**EXTRACTED MATERIAL:**
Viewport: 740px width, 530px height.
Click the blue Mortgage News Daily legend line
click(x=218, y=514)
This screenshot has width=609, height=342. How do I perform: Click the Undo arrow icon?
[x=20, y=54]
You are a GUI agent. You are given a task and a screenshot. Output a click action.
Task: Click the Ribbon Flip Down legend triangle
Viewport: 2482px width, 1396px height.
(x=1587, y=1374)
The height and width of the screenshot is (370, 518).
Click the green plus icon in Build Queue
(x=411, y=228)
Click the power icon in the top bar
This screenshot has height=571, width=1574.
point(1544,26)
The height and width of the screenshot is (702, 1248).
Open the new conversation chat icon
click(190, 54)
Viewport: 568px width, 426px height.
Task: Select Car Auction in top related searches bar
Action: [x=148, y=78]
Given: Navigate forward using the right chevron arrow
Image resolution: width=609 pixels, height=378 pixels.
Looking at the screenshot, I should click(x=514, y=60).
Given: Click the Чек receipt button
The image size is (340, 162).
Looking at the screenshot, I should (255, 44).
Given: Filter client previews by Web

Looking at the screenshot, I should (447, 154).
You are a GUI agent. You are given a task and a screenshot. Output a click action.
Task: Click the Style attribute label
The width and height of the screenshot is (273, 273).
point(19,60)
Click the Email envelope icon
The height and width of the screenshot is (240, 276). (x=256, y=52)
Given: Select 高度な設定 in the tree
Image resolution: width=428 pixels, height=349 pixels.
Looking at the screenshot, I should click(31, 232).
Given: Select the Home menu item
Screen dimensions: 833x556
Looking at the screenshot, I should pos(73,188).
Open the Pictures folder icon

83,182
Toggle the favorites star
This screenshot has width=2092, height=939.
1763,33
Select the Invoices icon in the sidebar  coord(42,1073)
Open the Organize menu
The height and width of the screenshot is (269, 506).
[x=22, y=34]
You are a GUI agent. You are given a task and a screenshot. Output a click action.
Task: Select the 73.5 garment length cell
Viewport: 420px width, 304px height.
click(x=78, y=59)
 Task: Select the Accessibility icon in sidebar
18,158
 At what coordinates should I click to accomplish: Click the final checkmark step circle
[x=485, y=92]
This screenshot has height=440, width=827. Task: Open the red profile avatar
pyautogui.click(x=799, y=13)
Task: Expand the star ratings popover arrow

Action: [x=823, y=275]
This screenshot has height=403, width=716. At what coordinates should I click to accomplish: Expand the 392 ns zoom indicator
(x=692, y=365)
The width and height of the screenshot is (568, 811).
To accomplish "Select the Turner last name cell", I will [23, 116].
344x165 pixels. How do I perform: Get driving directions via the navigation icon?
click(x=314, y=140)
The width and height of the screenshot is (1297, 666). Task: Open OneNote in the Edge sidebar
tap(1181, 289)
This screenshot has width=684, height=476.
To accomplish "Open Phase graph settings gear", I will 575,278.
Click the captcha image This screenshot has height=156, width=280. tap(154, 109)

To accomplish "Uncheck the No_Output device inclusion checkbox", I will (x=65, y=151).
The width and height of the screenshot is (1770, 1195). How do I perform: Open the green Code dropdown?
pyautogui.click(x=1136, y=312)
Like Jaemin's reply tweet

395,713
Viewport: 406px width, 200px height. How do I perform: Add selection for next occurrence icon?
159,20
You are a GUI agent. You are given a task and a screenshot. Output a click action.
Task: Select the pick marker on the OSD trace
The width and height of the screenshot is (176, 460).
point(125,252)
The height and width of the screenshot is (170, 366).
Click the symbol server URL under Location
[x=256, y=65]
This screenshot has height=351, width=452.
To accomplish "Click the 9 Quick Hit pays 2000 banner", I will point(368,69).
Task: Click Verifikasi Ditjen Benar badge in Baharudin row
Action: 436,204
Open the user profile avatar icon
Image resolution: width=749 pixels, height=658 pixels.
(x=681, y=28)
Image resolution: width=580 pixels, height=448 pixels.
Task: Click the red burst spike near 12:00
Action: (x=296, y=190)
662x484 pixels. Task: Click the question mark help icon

**EXERCISE AIM:** Copy every line of the listing above word for word.

**REPLY:**
Viewport: 740px width, 530px height.
Click the blue Mortgage News Daily legend line
click(x=218, y=514)
This screenshot has width=609, height=342. How do I perform: Click the Undo arrow icon?
[x=20, y=54]
You are a GUI agent. You are given a task and a screenshot. Output a click action.
Task: Click the Ribbon Flip Down legend triangle
Viewport: 2482px width, 1396px height.
(x=1587, y=1374)
The height and width of the screenshot is (370, 518).
Click the green plus icon in Build Queue
(x=411, y=228)
Click the power icon in the top bar
This screenshot has height=571, width=1574.
point(1544,26)
The height and width of the screenshot is (702, 1248).
Open the new conversation chat icon
click(190, 54)
Viewport: 568px width, 426px height.
Task: Select Car Auction in top related searches bar
Action: [x=148, y=78]
Given: Navigate forward using the right chevron arrow
Image resolution: width=609 pixels, height=378 pixels.
Looking at the screenshot, I should click(x=514, y=60).
Given: Click the Чек receipt button
The image size is (340, 162).
Looking at the screenshot, I should (255, 44).
Given: Filter client previews by Web

Looking at the screenshot, I should (447, 154).
You are a GUI agent. You are given a task and a screenshot. Output a click action.
Task: Click the Style attribute label
The width and height of the screenshot is (273, 273).
point(19,60)
Click the Email envelope icon
The height and width of the screenshot is (240, 276). (x=256, y=52)
Given: Select 高度な設定 in the tree
Image resolution: width=428 pixels, height=349 pixels.
Looking at the screenshot, I should click(31, 232).
Given: Select the Home menu item
Screen dimensions: 833x556
Looking at the screenshot, I should pos(73,188).
Open the Pictures folder icon

83,182
Toggle the favorites star
This screenshot has width=2092, height=939.
1763,33
Select the Invoices icon in the sidebar  coord(42,1073)
Open the Organize menu
The height and width of the screenshot is (269, 506).
[x=22, y=34]
You are a GUI agent. You are given a task and a screenshot. Output a click action.
Task: Select the 73.5 garment length cell
Viewport: 420px width, 304px height.
click(x=78, y=59)
 Task: Select the Accessibility icon in sidebar
18,158
 At what coordinates should I click to accomplish: Click the final checkmark step circle
[x=485, y=92]
This screenshot has height=440, width=827. Task: Open the red profile avatar
pyautogui.click(x=799, y=13)
Task: Expand the star ratings popover arrow

Action: [x=823, y=275]
This screenshot has height=403, width=716. At what coordinates should I click to accomplish: Expand the 392 ns zoom indicator
(x=692, y=365)
The width and height of the screenshot is (568, 811).
To accomplish "Select the Turner last name cell", I will [23, 116].
344x165 pixels. How do I perform: Get driving directions via the navigation icon?
click(x=314, y=140)
The width and height of the screenshot is (1297, 666). Task: Open OneNote in the Edge sidebar
tap(1181, 289)
This screenshot has width=684, height=476.
To accomplish "Open Phase graph settings gear", I will 575,278.
Click the captcha image This screenshot has height=156, width=280. tap(154, 109)

To accomplish "Uncheck the No_Output device inclusion checkbox", I will (x=65, y=151).
The width and height of the screenshot is (1770, 1195). How do I perform: Open the green Code dropdown?
pyautogui.click(x=1136, y=312)
Like Jaemin's reply tweet

395,713
Viewport: 406px width, 200px height. How do I perform: Add selection for next occurrence icon?
159,20
You are a GUI agent. You are given a task and a screenshot. Output a click action.
Task: Select the pick marker on the OSD trace
The width and height of the screenshot is (176, 460).
point(125,252)
The height and width of the screenshot is (170, 366).
Click the symbol server URL under Location
[x=256, y=65]
This screenshot has height=351, width=452.
To accomplish "Click the 9 Quick Hit pays 2000 banner", I will point(368,69).
Task: Click Verifikasi Ditjen Benar badge in Baharudin row
Action: 436,204
Open the user profile avatar icon
Image resolution: width=749 pixels, height=658 pixels.
(x=681, y=28)
Image resolution: width=580 pixels, height=448 pixels.
Task: Click the red burst spike near 12:00
Action: (x=296, y=190)
662x484 pixels. Task: Click the question mark help icon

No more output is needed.